[Dataset entries]
•••••

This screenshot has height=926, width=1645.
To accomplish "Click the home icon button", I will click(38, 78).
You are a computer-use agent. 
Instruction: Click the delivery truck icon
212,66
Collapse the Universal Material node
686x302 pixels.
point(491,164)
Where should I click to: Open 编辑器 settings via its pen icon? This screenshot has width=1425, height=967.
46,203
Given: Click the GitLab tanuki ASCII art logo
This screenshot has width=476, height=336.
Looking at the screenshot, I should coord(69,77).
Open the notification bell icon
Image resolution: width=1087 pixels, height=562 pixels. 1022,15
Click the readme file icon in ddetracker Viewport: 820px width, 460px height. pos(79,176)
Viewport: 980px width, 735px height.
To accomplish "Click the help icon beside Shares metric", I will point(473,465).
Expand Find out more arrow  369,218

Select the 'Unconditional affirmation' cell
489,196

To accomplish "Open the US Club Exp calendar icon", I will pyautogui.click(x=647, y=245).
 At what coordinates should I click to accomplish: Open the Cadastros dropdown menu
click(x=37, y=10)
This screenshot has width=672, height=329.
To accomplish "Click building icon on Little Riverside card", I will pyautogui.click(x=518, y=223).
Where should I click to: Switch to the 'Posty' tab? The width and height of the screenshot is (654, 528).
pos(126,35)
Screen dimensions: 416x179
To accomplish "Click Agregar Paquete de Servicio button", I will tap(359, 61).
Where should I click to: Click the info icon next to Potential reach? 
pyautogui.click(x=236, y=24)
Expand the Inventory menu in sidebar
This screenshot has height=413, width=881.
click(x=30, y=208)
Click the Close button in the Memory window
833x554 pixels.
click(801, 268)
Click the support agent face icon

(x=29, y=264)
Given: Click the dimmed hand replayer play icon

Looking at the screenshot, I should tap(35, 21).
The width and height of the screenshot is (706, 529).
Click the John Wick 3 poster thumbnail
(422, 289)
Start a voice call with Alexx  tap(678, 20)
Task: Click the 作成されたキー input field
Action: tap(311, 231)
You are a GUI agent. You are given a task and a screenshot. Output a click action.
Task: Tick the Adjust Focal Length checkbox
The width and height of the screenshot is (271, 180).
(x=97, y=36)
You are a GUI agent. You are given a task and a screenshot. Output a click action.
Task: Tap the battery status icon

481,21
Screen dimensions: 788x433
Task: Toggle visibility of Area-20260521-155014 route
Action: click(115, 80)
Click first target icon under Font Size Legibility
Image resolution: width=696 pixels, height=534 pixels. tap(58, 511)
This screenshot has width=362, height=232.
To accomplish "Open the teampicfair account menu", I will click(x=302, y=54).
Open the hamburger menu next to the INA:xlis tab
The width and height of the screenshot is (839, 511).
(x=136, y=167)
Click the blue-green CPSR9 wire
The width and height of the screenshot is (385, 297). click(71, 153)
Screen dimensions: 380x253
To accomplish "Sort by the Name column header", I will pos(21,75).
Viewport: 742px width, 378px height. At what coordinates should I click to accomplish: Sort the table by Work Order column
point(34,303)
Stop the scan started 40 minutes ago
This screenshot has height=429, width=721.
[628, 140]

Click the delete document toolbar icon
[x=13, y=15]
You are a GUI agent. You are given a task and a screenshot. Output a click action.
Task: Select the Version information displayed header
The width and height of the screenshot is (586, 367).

•••••

* Your objective *
Starting at the line that has "Where should I click to: Switch" in the records above, restate word for word every line until the one that has "Expand the Inventory menu in sidebar", and include that one as well.

* Result of this exercise *
Where should I click to: Switch to the 'Posty' tab? The width and height of the screenshot is (654, 528).
pos(126,35)
Screen dimensions: 416x179
To accomplish "Click Agregar Paquete de Servicio button", I will tap(359, 61).
Where should I click to: Click the info icon next to Potential reach? 
pyautogui.click(x=236, y=24)
Expand the Inventory menu in sidebar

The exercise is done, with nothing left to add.